4. DMORT should find out what type of tissue DNA labs prefer (such as muscle preferred over fat or skin, organ over fat, cortical bone over bone marrow, etc.).

5. DMORT should understand that it is better to submit only part of a small piece of HR, rather than the whole specimen for DNA testing if possible, since otherwise there may be nothing to return to the family.

6. The AFIP DNA lab should educate DMORT and the local ME about the current best practice of DNA labs at the time of a crash.

7. The term "common tissue" was used by upper levels of DMORT morgue operations staff and at best, reflects a lack of understanding of the DNA identification process. It appears that the term was used to refer to HR that would be unidentified and would eventually be related to burial in a common grave. However, with proper biopsy for DNA, DNA matching will identify virtually all tissue that is not too badly decomposed. The term common tissue should be banished from the DMORT vocabulary since it promotes improper separation and processing of HR. This inadequate handling led to repeat trips back to the frozen remains to re-biopsy, or biopsy for the first time, tissue that was inadequately processed or documented.
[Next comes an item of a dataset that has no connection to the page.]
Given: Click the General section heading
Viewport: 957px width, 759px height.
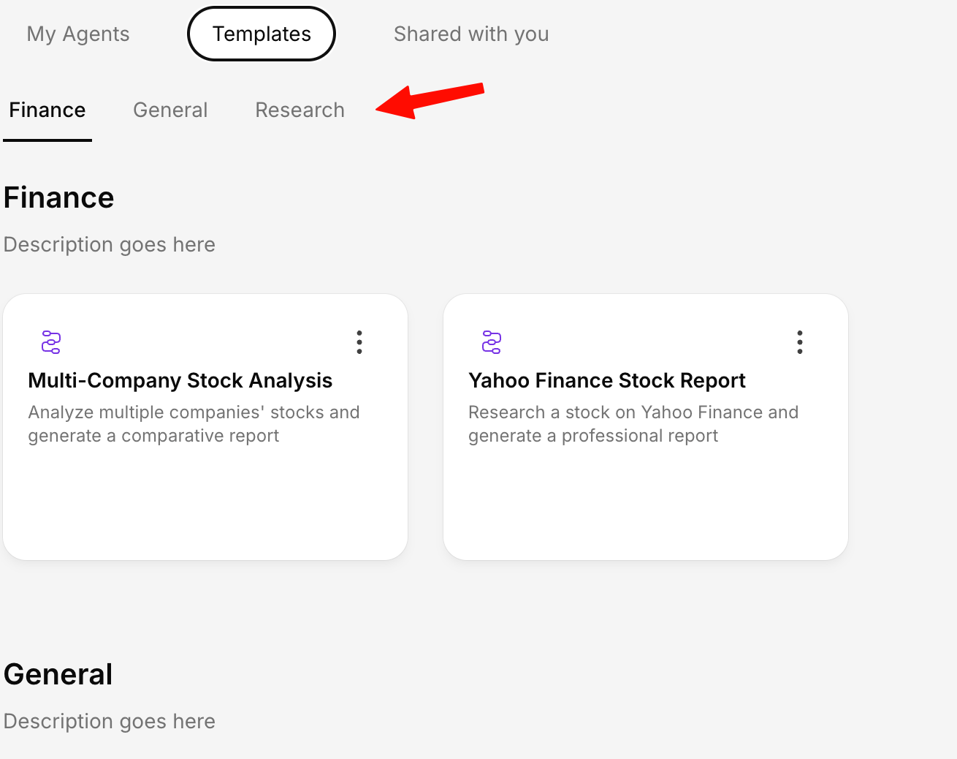Looking at the screenshot, I should click(58, 675).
This has added to the cost of the process and delayed the conclusion of the operation.

 

WHAT IS THE FEDERAL MISSION IN AIRLINE CRASH MASS FATALITIES?:

 

This is more of a philosophical question of what government's responsibility to the public, as stewards of the public's tax funds, in an airline crash, and what is the responsibility of government to the surviving families of the decedents. Recovery and identification of all human remains fragments, at any cost in time and money, may not be what the public or most families of decedents really want.

1. Communications from any of the families indicate that the prolonged process of DNA identification has emotionally drained them and delayed psychological closure of the tragedy. Many have said that they think the remains should have been left "buried at sea". Indeed, some even plan on scattering the ashes back in the ocean at the crash site. Others don't even want to know if more pieces of HR are identified as coming from their loved one.

2. Valid California death certificates have been issued for 30 of the crash victims through a petition of the Superior Court, within six weeks of the crash, despite no remains having been identified at that point and with no assurance that any more remains would ever be identified. California laws, and the laws of most states, do not require a physical identification of remains to prove that a person died in order to get a death certificate issued. Ironically, the potential for identification through a protracted DNA process may actually delay getting a valid proof of death to families because it may deter a judge from issuing a death certificate since all testing is not yet complete. It may ironically delay the process of settling estates and collecting insurance or Social Security benefits.

3. The medical examiner or coroner does not statutorily need or require that HR be hunted and collected. Yet, the ME was told that the expensive and potentially risky process of recovering HR from 700 feet below the ocean was being done to meet the ME’s needs. The ME clearly informed the NTSB and the Navy no need existed to have the remains recovered from the wreckage. The justification for continuing with the recovery of HR then changed to its being incidental to the recovery of the plane wreckage.

4. The reasons for proceeding with a multi-million dollar protracted recovery of human remains should be rationally examined. Is the NTSB going to try to recover remains that are at the fringes of physical possibility?

5. The justification that the families want the remains returned doesn't apply to all families, especially when the remains are mostly fragments, and identification will require many, many months, delaying psychological closure. Most citizens would understand that the decision to recover or not recover remains from a mass fatality incident must also involve cost/benefit considerations.

     

  1. In an ironic twist, some insurance companies have delayed payments of death insurance policies, delaying financial closure, citing incomplete DNA test results as the reason. Without the DNA testing, some families would have been paid promptly based on the valid death certificates already issued.